▸ What you are asked to do: Reproduce the post below about a divorce word for word, from start to finish.

Hey friends.
It’s been a hot minute.
It’s been 77 days since NP told me he was leaving. Completely unexpected. Out of the blue.
The profound wisdom I have learned since May 1 2023:
- A) Divorce sucks
- B) Divorce as a publicly Poly person sucks
- C) People suck
Ultimately, I’ve been pretty private about the whole thing. The past 77 days have been filled with feelings of shame, failure, heartbreak, depression, liberation, and empowerment, over and over in a constant cycle. I’ve lost track of the days I get home from work and just climb into bed at 5pm and end up dozing off for the night by 6pm. My Spotify playlists keep rotating from “Sad Songs” to “Empowered Woman I Don’t Need A Man Vibes”.
The word of my summer has been “struggle”.
I’m struggling with feeling valid as a polyamorous blogger…do I have any credibility anymore if my nesting relationship has ended?
I’m struggling with the uncertainty of whether or not I’ll be able to keep my house.
I’m struggling with losing the people who have been my family the past 11 years, simply because they’re NP’s blood relatives.
I’m struggling with the pain of losing the person I committed to spending the rest of my life with, and the person who I’ve made the most memories with over the past decade.

▸ Collected material:
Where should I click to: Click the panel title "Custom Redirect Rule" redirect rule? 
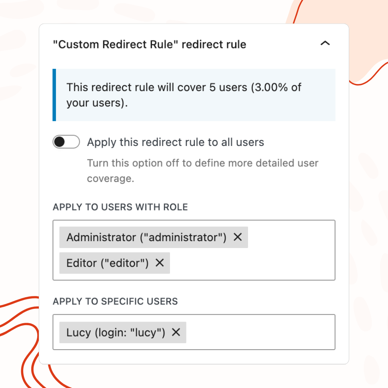[150, 44]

▸ Answer for this exercise:
Hey friends.
It’s been a hot minute.
It’s been 77 days since NP told me he was leaving. Completely unexpected. Out of the blue.
The profound wisdom I have learned since May 1 2023:
- A) Divorce sucks
- B) Divorce as a publicly Poly person sucks
- C) People suck
Ultimately, I’ve been pretty private about the whole thing. The past 77 days have been filled with feelings of shame, failure, heartbreak, depression, liberation, and empowerment, over and over in a constant cycle. I’ve lost track of the days I get home from work and just climb into bed at 5pm and end up dozing off for the night by 6pm. My Spotify playlists keep rotating from “Sad Songs” to “Empowered Woman I Don’t Need A Man Vibes”.
The word of my summer has been “struggle”.
I’m struggling with feeling valid as a polyamorous blogger…do I have any credibility anymore if my nesting relationship has ended?
I’m struggling with the uncertainty of whether or not I’ll be able to keep my house.
I’m struggling with losing the people who have been my family the past 11 years, simply because they’re NP’s blood relatives.
I’m struggling with the pain of losing the person I committed to spending the rest of my life with, and the person who I’ve made the most memories with over the past decade.